I wouldn't call it giving up, or any thing of sorts, seeing as I don't entertain such worthless emotions.
I would rather use the word- uninterested.
I had a chat with my mother only this afternoon and skilfully broached the subject of my well-hidden desire just to know if it'll be agreeable with her. And of course, I got the cynical look with the popular short and explanatory sentence- `God forbid`. Although I smiled, I couldn't let the subject go. I argued both points in my head and tried analysing what I'd said by thinking if truly God would forbid something that makes me happy or fulfilled. I was told (and I'm still being told) that you need to ask and it shall be given; seek and you shall find. I was told that desiring something wasn't just enough, I also had to ask God for it before he makes it more of a reality than fantasy. So, why then would God forbid a desire that is likely to make me live a better life, simply because it doesn't fall in someone else's category of `living life`.
Fear not, I have not asked too much nor am I making demands, but can't I be a respected lady without hitching another's identity to mine? Think about it ladies. All our lives, we are taught, nurtured, and prepared for that one thing- marriage. There is no assumption that one or two of the bunch may not develop interest in such `normalcy`, because it is naturally expected of us as we attain certain ages/positions to bring home a man (no matter if she might grow to hate him), get hitched, and start living under his identity or even in his shadow. Some of us are even given a deadline to tie the knot... If society dictates that I cannot have my own identity and be respected if I do not have a man attached, then of what point is the education I spent so many years gaining? Since I was taught to think and reason independently.
What is wrong in having no desire to get married? This question has been lingering in my mind longer than the idea of having a boyfriend has. Only I truly know myself and I know that marriage is no bed of roses, maybe that's the reason I've unconsciously dated guys that are not marry-able. I have always desired having a kid or two, but as a single parent. Society may judge me harshly or even shun me, but I can live with it, rather than have an unhappy existence. In fairness to the institution (marriage) though, it is supposedly a wonderful experience and some people are actually happier married. I just don't think it's for me.!

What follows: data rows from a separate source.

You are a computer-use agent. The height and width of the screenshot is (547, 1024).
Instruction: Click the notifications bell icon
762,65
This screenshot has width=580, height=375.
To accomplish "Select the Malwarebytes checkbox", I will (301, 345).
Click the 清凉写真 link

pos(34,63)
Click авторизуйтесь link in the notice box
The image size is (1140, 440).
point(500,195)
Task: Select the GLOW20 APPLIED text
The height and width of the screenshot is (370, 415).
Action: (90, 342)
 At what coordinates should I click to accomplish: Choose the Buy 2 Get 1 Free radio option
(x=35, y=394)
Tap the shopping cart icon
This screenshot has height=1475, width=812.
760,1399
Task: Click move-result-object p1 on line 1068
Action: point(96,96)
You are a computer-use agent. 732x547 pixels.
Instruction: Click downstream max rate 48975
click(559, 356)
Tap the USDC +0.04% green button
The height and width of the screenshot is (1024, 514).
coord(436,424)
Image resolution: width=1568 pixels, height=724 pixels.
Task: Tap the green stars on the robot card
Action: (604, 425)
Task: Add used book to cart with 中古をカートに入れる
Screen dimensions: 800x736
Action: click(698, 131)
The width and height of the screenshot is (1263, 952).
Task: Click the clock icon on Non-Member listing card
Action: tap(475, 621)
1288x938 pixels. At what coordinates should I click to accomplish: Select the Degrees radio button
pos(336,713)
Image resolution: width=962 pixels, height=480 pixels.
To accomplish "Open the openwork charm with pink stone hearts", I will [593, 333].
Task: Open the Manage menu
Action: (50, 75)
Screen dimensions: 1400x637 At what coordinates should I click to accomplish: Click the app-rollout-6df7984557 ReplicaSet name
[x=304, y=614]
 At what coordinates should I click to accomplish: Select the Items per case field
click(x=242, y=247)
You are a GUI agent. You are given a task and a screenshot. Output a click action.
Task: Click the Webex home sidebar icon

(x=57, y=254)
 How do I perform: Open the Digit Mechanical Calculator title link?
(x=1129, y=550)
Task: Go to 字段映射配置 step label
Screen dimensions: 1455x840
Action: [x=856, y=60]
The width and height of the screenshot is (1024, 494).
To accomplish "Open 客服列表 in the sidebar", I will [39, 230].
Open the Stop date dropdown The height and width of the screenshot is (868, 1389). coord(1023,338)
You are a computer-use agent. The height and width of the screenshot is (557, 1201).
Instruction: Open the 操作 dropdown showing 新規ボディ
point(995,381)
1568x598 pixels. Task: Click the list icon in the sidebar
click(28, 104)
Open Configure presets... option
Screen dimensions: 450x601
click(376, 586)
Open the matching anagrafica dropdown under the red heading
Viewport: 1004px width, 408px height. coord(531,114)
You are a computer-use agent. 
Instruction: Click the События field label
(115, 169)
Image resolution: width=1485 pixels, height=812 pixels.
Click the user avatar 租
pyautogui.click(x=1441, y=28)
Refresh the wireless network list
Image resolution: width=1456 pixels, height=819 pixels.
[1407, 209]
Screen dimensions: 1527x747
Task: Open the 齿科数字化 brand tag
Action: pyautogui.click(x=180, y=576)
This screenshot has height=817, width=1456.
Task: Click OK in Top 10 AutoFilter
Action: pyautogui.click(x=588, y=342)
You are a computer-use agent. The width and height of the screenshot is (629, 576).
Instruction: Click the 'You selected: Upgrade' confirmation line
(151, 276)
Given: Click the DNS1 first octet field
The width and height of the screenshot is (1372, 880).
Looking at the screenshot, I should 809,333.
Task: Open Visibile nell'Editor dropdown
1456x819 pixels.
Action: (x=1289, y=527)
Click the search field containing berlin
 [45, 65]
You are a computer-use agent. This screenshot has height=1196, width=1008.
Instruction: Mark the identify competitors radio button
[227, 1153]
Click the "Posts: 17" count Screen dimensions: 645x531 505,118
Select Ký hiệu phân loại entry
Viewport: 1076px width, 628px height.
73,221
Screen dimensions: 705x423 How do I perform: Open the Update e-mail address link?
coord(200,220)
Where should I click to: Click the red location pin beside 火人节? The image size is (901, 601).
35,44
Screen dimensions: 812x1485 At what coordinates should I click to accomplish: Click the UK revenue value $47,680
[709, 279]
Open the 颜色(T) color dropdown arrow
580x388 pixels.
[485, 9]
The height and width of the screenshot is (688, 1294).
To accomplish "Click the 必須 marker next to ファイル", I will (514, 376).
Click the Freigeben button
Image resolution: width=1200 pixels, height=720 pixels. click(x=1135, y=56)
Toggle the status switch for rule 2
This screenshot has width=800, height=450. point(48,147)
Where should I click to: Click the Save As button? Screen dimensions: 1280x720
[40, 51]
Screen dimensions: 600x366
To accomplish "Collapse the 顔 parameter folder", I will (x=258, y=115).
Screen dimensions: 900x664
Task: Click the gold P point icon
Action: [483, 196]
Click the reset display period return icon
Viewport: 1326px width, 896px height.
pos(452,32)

Don't confuse me for what I am not please, I am neither gay nor am I anti-men. On the contrary, I love men and would love to raise a great man one day, just not as a married woman. I've never been a rebel or a disobedient child but I find that when it comes to the topic of my marriage, I just ignore my parents. Hopefully in the next 4 years until I turn 30, they will understand my wish and I can give them a grandchild or two if I won't be too much of a societal disappointment.